Researcher Lianne Aquilina, who is also a British Acupuncture Council member, considers the evidence supporting claims that acupuncture can help women manage severe premenstrual syndrome (PMS).
Q: Can you describe the symptoms of severe PMS?
A: Generally, PMS refers to physical, emotional and behavioural symptoms that occur in the two weeks prior to the onset of menstruation. This condition affects a woman’s quality of life and the term applies when the symptoms occur for two or more consecutive menstrual cycles. A woman is asked to subjectively record her symptoms in a diary before a diagnosis is made. Diagnosis is made based on the timing of and also severity of her symptoms.
Severe PMS is possibly currently underdiagnosed, with different estimates of prevalence. A differential diagnosis may need to be made. Women with severe PMS can benefit from management by a multidisciplinary specialist team of health professionals, which could include a professional acupuncturist.
Q: What does the current research show us?
A: A Cochrane systematic review found that acupuncture may help to improve the overall mood and physical symptoms of PMS compared to sham acupuncture. Acupressure was found to possibly produce a reduction in the number of women experiencing severe or moderate PMS and improve the physical and mental aspects associated with her quality of life.
This research is based on a small number of women and clinical trials. A more recent review with a much larger sample size of women and clinical trials found acupuncture reduced the symptoms of moderate to severe PMS.
The limitations in the existing results are that some acupuncture trials were found to be potentially at high risk of bias due to lack of blind-testing of women and incomplete data. Reporting of randomisation methods and allocation concealment should be improved to be clearer in regard to selection bias.
It is also necessary to note that, while selective serotonin reuptake inhibitors (SRRIs) are a routine treatment recommended for severe PMS, a Cochrane systematic review reveals limitations that should also be considered. Researchers assessing the risk of bias were not able to determine whether there was a high risk or low risk of bias across many domains including methods of randomisation (sequence generation and allocation concealment), blind-testing and selective reporting bias. Certain findings in this review are based on low-quality evidence.

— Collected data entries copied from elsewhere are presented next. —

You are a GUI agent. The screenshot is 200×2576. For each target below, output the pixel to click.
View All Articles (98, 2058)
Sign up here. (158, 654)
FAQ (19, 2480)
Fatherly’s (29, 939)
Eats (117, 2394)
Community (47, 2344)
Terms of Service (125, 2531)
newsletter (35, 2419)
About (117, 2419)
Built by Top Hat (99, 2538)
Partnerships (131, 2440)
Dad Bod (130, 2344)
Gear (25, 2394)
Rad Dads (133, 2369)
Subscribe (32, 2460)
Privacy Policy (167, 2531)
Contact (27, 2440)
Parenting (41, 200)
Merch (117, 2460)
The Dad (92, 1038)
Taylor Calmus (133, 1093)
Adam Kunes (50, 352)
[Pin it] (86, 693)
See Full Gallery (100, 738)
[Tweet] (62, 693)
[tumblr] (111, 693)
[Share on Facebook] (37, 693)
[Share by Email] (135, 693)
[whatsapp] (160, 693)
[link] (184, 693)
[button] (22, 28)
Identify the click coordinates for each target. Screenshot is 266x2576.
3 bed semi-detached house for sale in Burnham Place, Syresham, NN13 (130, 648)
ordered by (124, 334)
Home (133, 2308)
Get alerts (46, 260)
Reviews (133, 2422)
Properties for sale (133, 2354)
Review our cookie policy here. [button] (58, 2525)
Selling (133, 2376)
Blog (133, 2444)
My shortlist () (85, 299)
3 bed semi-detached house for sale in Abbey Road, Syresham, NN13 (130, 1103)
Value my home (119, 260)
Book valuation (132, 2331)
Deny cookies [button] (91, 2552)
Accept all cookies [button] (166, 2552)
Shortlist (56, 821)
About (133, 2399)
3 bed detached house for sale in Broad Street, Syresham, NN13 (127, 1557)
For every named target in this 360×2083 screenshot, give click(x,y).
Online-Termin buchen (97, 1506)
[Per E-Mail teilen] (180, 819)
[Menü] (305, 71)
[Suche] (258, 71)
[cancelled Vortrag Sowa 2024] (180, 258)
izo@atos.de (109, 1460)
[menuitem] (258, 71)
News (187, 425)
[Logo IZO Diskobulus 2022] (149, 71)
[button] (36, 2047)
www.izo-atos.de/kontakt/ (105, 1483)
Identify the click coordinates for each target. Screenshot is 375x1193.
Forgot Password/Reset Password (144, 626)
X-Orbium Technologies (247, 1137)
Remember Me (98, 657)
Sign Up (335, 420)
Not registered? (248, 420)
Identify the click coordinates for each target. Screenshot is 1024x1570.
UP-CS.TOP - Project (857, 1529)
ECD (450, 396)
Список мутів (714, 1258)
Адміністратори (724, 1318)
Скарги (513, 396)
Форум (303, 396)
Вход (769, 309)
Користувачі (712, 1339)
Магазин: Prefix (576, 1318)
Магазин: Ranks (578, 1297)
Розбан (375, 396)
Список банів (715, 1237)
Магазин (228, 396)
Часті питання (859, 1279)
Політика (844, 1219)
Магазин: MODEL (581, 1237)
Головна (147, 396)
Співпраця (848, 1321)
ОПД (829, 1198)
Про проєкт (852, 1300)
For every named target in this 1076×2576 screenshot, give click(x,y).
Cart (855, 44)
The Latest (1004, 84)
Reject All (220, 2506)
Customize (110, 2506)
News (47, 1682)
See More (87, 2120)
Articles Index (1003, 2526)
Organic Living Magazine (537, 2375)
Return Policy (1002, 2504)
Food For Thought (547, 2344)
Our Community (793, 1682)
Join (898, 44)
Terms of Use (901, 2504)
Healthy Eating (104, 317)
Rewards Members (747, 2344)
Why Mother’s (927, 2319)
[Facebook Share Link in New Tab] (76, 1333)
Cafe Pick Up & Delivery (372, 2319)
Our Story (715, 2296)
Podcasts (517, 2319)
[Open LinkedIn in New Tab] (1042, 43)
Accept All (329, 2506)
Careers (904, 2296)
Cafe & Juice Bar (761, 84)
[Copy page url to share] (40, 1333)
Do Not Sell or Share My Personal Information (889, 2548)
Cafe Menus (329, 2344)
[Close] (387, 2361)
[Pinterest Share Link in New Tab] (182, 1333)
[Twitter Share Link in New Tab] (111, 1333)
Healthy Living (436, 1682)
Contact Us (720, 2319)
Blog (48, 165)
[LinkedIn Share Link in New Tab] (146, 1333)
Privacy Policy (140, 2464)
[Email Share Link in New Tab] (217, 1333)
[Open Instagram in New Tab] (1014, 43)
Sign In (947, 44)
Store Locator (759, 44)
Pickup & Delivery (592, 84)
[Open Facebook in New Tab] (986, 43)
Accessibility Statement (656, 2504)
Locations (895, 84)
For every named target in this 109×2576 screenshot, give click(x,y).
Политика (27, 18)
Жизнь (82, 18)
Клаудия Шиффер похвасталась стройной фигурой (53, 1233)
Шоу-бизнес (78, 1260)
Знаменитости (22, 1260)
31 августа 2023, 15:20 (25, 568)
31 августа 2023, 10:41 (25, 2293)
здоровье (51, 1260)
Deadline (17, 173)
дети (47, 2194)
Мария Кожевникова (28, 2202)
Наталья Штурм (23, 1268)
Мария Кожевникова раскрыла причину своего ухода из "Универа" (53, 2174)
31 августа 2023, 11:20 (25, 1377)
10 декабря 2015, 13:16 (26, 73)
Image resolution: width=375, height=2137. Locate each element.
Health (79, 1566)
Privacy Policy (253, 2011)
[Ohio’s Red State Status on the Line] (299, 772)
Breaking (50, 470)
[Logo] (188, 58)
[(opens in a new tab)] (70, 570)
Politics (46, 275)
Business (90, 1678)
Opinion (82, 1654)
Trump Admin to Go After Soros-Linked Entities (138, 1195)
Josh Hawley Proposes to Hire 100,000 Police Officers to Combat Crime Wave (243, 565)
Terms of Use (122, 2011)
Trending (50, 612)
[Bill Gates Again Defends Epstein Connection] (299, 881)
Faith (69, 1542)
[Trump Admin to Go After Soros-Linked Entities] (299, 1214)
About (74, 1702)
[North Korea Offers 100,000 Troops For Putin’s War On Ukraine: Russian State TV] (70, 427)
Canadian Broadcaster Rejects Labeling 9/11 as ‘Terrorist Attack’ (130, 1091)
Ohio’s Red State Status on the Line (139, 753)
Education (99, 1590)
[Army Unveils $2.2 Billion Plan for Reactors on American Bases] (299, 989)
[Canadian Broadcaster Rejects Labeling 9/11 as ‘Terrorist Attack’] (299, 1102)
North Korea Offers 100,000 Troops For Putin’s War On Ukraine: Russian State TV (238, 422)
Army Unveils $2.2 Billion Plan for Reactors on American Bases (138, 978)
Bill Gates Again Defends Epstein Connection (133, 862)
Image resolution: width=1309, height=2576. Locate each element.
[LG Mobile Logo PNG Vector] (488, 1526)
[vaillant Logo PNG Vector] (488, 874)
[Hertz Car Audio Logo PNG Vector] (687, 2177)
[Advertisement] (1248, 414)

The researchers of the Cochrane review on acupuncture and PMS did not identify any trials where acupuncture was compared to current recommended pharmaceutical management for PMS (SSRIs). Future research could answer this very important question: “how does acupuncture compare to usual care?”
For now, in the UK, acupuncture should be based on a case by case management basis. This is similar to how other medical professionals manage their patients (according to NICE guidelines).